* **Opdracht 1**: Citeer uit de rijen letterlijk alles vanaf de regel met "Given: Toggle the Favorites mentions filter" tot en met de regel met "Looking at the screenshot, I should click(x=1138, y=242).". Laat de afbeeldingen daarbij weg.

== == ==

Een vermetel voornemen, en ook nog eens onmogelijk, want India voelt er niets voor om over Kashmir zelfs maar te praten. De Engelstalige Pakistaanse krant Dawn meldde gisteren nog optimistisch dat India een ”composite dialogue” (samengestelde, dus veelzijdige dialoog) op tafel heeft gelegd met acht punten als gespreksstof. Een van die acht zou Kashmir zijn.

„Ik betwijfel het”, zegt dr. Wolfgang Peter Zingel, kenner van India en Pakistan en verbonden aan het Instituut voor Zuid-Azië van de universiteit van Heidelberg. „Waarschijnlijk is het meer ”wishful thinking” van de Pakistanen dan realiteit.”

Het probleem is, aldus Zingel, dat de twee totaal verschillende oplossingen voor het Kashmir-conflict in gedachten hebben. India (met een hindoemeerderheid) beschouwt het gebied als integraal deel van zijn grondgebied. Pakistan bestrijdt dat en zou graag zien dat er een referendum wordt gehouden waarin de bevolking zelf haar keuze (lees: voor aansluiting met het islamitische Pakistan) kan maken.

Als de verschillen dan zo groot zijn, kun je je afvragen waarom er überhaupt nog een top wordt georganiseerd. „De meeste politici in beide landen willen een oplossing”, zegt Zingel. „Ze beseffen heel goed dat hier twee atoommachten met hun neuzen tegen elkaar gedrukt zitten. India en Pakistan hebben er een gezamenlijke grens en het is daar ook nog eens erg dichtbevolkt.” Dat is volgens Zingel zelfs vanuit wereldhistorisch perspectief uniek. „Alle nucleaire machten waren of geen vijanden van elkaar, zoals Engeland en Frankrijk, of waren staten wier grenzen slechts in een uithoek elkaar naderden, zoals de Verenigde Staten en de Sovjet-Unie. Maar je kunt per fiets van Pakistan naar India, en dat zit steeds meer politici niet lekker.”

== == ==

* **Opdracht 2**: Schrijf uit het stuk over Kashmir letterlijk alles over vanaf "Een vermetel voornemen, en" tot en met "zou Kashmir zijn.".

== == ==

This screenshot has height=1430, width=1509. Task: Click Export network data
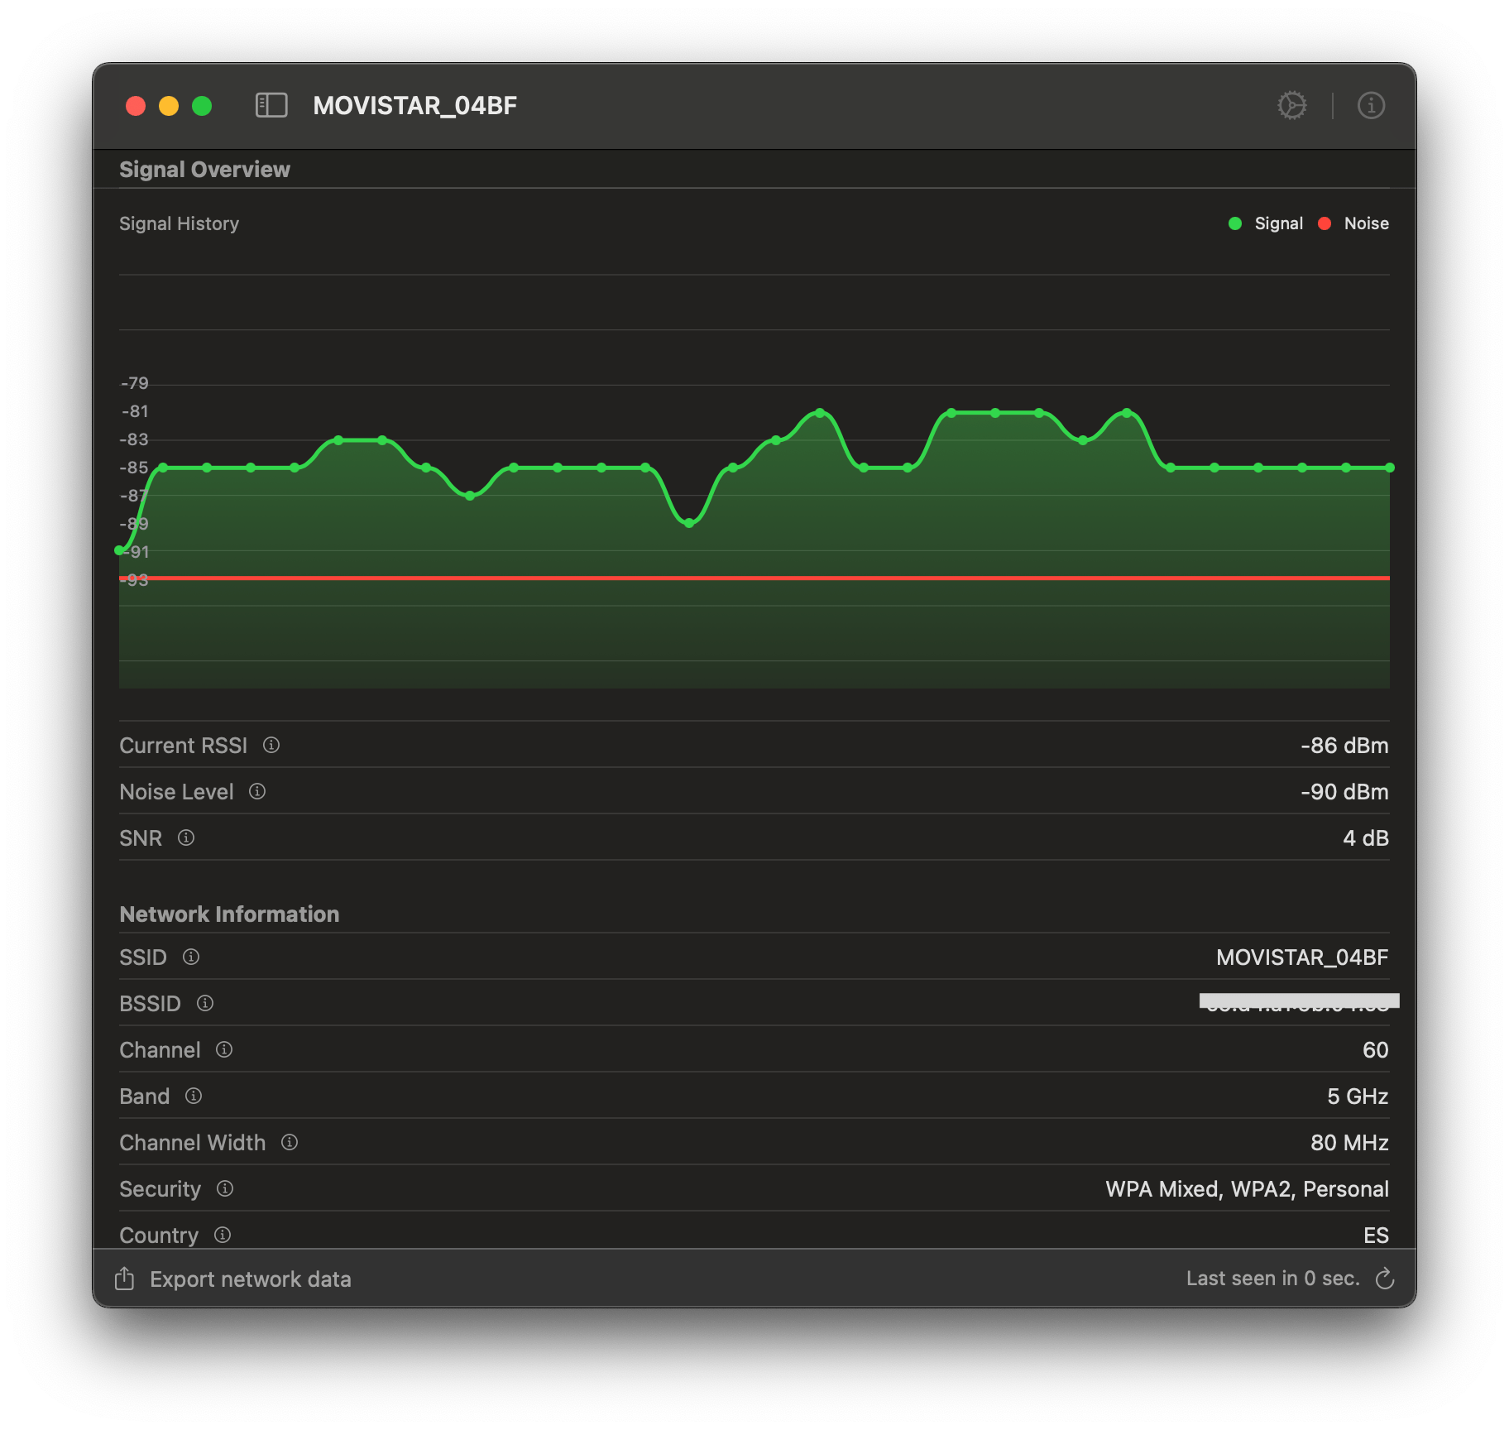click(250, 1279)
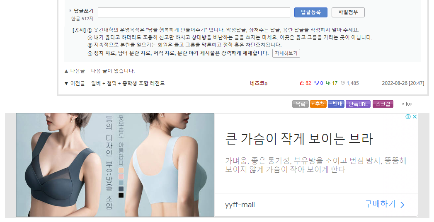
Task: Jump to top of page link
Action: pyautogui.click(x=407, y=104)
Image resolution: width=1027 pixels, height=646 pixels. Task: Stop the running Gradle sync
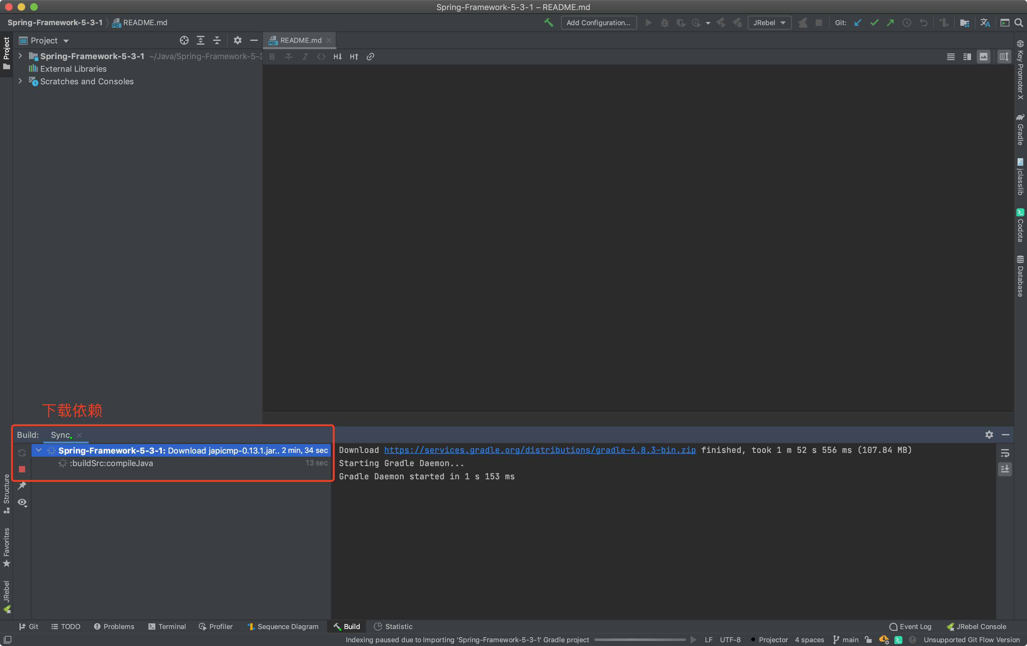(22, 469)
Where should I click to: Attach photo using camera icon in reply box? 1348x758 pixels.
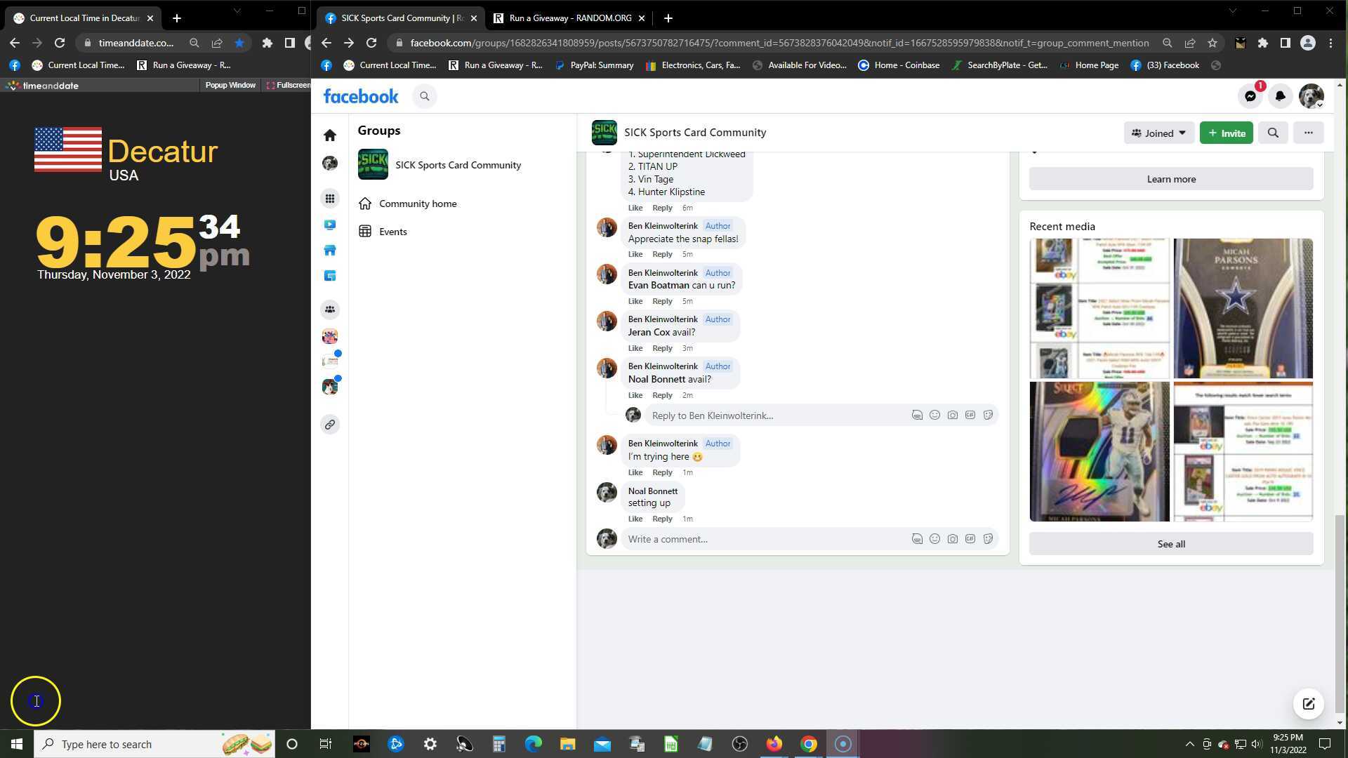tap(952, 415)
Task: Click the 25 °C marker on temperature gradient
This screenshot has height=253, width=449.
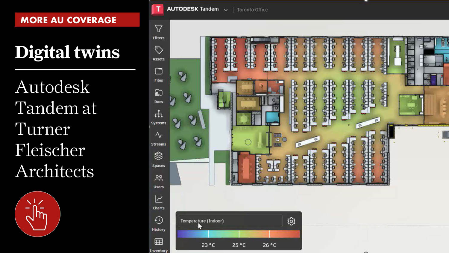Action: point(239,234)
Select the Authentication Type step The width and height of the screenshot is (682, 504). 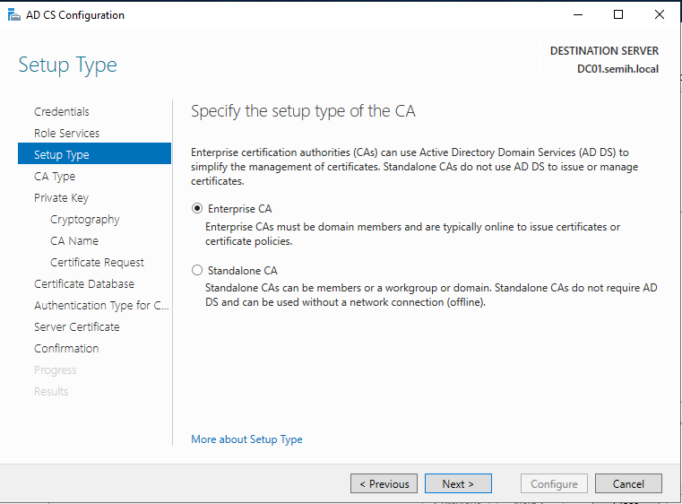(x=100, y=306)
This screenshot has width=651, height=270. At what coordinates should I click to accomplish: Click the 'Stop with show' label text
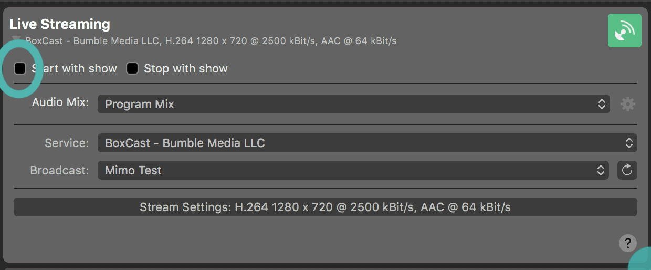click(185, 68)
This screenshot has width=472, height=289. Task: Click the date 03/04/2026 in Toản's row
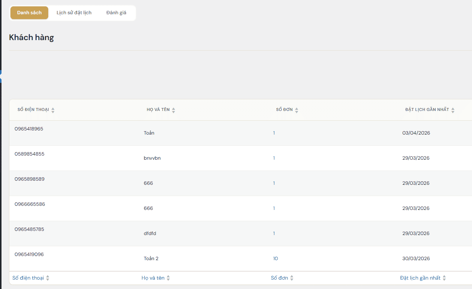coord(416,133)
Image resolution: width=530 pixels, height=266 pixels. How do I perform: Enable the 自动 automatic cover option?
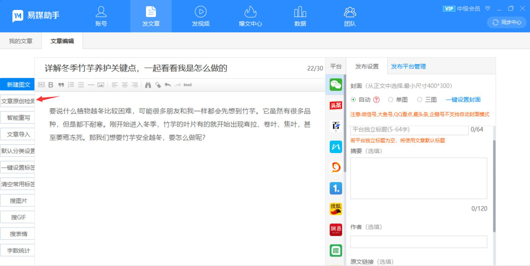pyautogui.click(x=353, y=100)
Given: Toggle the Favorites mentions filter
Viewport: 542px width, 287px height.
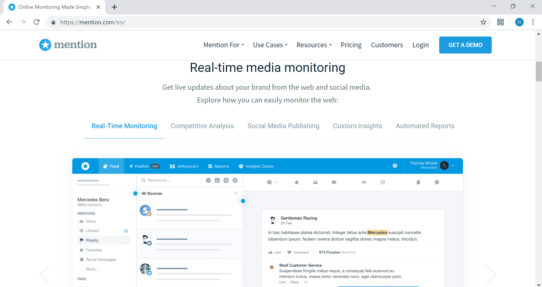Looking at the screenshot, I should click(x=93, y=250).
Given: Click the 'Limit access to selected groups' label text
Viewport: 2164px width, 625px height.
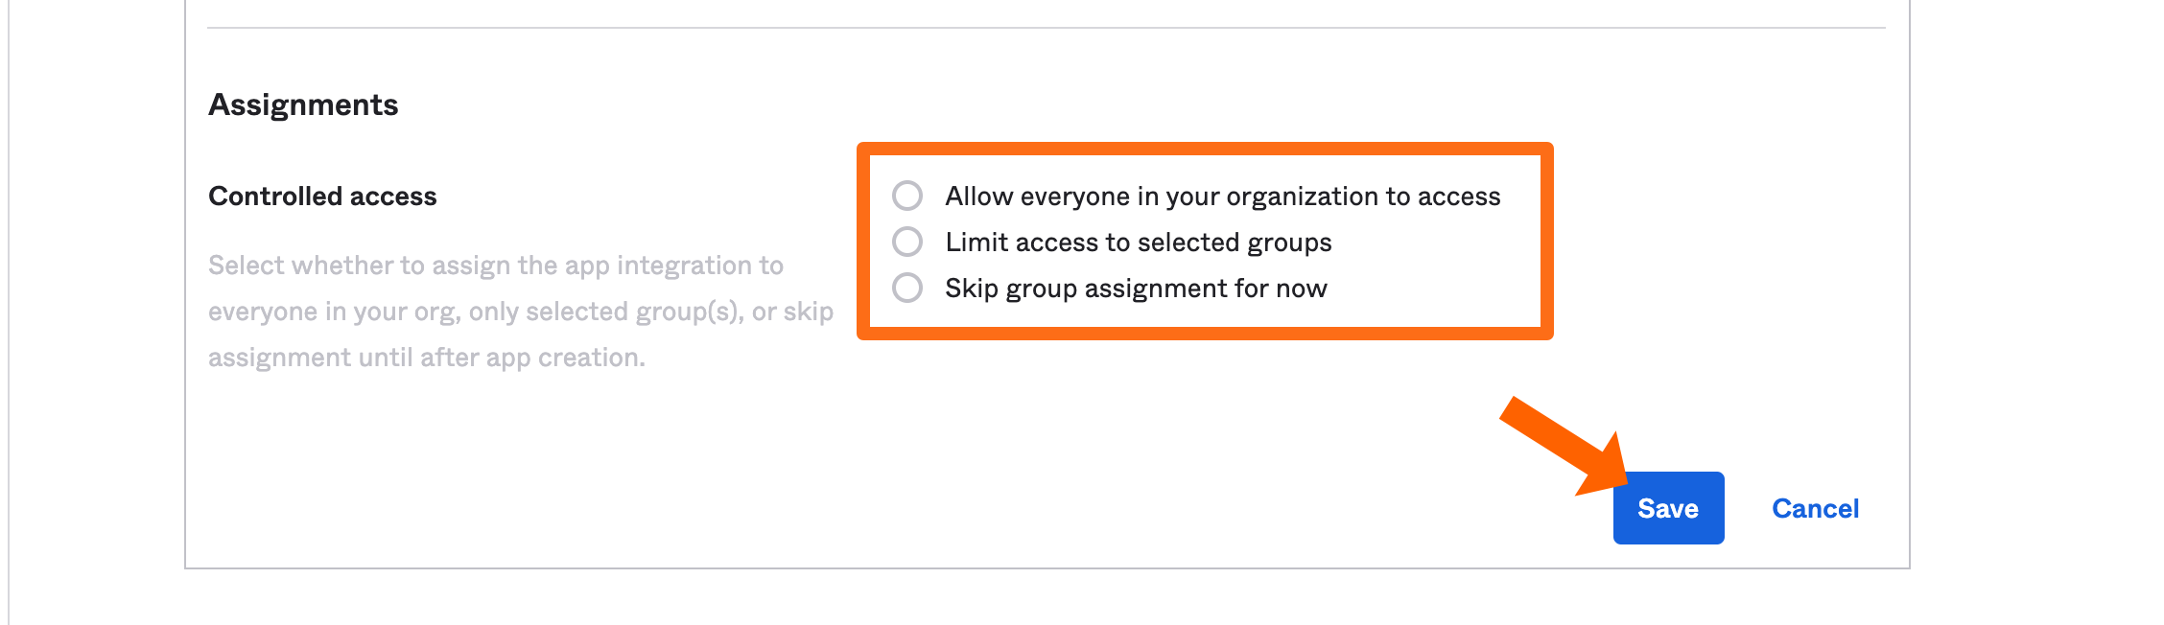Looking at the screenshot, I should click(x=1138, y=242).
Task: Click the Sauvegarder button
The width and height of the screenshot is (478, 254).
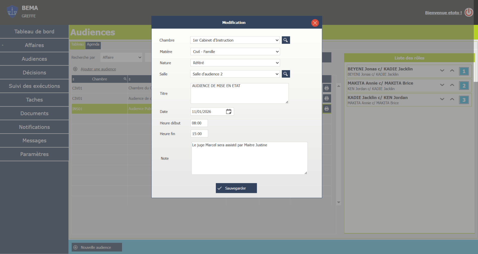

== == ==

* **Uitgewerkt antwoord 1**:
Given: Toggle the Favorites mentions filter
Viewport: 542px width, 287px height.
Looking at the screenshot, I should click(x=93, y=250).
Given: Click the 'Limit access to selected groups' label text
Viewport: 2164px width, 625px height.
Looking at the screenshot, I should click(x=1138, y=242).

* **Uitgewerkt antwoord 2**:
Een vermetel voornemen, en ook nog eens onmogelijk, want India voelt er niets voor om over Kashmir zelfs maar te praten. De Engelstalige Pakistaanse krant Dawn meldde gisteren nog optimistisch dat India een ”composite dialogue” (samengestelde, dus veelzijdige dialoog) op tafel heeft gelegd met acht punten als gespreksstof. Een van die acht zou Kashmir zijn.